**Task description**: Beneath this line are the data; copy exactly the part of them that opens with the line containing "5 handy WooCommerce" and closes with the line containing "Gutenberg (1168, 708)", and only that part.

[Collected data entries]
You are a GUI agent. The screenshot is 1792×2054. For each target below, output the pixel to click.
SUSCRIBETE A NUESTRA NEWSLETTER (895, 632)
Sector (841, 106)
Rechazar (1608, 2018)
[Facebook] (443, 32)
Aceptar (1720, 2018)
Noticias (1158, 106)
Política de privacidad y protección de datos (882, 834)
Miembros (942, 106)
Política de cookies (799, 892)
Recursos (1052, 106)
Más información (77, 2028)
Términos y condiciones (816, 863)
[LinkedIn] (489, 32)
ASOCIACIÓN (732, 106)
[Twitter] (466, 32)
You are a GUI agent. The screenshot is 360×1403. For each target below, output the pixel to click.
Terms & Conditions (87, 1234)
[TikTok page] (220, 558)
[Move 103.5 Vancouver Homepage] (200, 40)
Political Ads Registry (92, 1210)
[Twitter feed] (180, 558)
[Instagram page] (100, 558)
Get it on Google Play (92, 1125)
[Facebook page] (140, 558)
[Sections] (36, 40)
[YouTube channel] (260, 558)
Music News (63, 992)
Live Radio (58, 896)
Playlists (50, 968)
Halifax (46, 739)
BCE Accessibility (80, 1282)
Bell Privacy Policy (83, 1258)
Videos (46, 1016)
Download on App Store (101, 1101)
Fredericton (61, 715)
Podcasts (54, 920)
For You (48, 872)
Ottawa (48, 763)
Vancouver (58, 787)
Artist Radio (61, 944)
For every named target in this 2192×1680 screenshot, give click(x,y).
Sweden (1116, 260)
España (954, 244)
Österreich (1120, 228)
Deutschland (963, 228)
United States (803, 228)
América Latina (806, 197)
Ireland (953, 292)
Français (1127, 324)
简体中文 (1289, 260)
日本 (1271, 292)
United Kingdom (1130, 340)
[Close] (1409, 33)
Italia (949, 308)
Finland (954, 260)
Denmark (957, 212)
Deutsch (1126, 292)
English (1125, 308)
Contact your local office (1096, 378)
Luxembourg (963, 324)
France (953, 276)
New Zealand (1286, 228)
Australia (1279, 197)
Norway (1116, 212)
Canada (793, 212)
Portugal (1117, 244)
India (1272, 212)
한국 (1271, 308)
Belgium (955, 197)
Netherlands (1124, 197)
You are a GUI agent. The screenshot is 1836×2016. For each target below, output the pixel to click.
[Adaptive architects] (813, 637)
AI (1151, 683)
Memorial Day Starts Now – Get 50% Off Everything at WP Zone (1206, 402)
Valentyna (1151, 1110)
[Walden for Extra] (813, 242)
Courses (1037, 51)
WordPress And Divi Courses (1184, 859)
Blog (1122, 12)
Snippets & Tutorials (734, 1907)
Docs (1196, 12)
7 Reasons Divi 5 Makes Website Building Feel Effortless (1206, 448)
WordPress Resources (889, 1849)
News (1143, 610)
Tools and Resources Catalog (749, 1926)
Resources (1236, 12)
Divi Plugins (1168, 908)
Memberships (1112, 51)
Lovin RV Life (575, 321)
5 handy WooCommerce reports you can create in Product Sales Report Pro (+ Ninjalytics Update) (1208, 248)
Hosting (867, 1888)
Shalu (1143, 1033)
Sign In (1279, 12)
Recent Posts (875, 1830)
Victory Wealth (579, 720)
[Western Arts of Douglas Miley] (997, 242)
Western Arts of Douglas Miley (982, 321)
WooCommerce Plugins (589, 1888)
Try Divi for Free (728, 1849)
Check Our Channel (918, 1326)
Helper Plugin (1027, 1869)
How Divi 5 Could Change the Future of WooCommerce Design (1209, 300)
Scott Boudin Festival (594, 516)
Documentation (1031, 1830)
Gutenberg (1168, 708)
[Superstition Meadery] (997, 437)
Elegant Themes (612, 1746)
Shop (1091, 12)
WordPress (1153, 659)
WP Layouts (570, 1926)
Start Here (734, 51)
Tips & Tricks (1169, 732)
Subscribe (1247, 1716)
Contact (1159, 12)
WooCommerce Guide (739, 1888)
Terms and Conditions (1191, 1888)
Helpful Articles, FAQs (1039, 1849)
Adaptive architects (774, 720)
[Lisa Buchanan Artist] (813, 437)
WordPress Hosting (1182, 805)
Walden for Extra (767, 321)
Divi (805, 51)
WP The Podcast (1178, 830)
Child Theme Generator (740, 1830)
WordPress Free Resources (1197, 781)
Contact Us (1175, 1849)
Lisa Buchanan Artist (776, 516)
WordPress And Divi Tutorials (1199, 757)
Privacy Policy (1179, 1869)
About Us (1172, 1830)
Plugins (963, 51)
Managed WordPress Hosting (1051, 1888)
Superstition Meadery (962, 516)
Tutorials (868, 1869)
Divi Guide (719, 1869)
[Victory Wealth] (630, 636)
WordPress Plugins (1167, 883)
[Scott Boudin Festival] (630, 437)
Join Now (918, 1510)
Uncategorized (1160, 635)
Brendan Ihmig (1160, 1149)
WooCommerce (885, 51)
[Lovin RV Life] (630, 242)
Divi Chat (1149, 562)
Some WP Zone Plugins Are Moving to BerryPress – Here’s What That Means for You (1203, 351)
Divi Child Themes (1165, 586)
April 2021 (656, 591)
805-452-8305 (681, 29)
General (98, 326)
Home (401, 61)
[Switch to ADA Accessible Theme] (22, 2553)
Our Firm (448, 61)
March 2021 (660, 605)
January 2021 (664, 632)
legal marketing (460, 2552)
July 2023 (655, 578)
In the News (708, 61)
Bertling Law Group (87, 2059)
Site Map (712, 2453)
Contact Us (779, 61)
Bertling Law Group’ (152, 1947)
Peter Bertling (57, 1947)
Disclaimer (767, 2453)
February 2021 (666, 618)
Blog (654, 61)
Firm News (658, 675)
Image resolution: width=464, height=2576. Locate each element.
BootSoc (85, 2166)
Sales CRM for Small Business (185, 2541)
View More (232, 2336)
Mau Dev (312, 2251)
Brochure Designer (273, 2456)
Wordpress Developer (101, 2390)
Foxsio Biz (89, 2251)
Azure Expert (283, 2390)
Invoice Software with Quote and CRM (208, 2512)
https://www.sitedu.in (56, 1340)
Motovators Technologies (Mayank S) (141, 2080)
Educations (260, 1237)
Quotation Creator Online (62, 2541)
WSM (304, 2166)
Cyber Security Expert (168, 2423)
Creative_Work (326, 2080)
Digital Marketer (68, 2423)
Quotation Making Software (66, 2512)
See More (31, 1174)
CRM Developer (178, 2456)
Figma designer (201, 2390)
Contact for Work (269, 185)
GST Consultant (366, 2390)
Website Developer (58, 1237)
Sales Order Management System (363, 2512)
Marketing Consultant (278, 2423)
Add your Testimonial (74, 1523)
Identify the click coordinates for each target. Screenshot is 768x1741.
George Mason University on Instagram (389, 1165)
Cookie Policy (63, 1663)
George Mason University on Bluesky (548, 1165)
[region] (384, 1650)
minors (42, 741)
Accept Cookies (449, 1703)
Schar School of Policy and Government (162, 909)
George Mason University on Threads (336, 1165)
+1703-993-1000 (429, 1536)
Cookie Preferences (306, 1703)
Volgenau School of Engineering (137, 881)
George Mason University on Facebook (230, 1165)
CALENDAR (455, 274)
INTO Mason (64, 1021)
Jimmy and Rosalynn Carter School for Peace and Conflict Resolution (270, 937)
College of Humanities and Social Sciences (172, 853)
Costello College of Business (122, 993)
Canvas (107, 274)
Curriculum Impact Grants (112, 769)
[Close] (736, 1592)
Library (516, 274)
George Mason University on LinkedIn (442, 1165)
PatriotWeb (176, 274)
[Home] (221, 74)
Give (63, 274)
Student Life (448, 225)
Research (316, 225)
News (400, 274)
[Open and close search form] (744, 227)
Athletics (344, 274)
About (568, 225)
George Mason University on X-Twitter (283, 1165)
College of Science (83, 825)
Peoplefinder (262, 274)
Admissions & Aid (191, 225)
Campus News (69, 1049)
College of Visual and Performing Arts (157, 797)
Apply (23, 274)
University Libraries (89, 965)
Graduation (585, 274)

**Result for this exercise**:
5 handy WooCommerce reports you can create in Product Sales Report Pro (+ Ninjalytics Update) (1208, 248)
Hosting (867, 1888)
Shalu (1143, 1033)
Sign In (1279, 12)
Recent Posts (875, 1830)
Victory Wealth (579, 720)
[Western Arts of Douglas Miley] (997, 242)
Western Arts of Douglas Miley (982, 321)
WooCommerce Plugins (589, 1888)
Try Divi for Free (728, 1849)
Check Our Channel (918, 1326)
Helper Plugin (1027, 1869)
How Divi 5 Could Change the Future of WooCommerce Design (1209, 300)
Scott Boudin Festival (594, 516)
Documentation (1031, 1830)
Gutenberg (1168, 708)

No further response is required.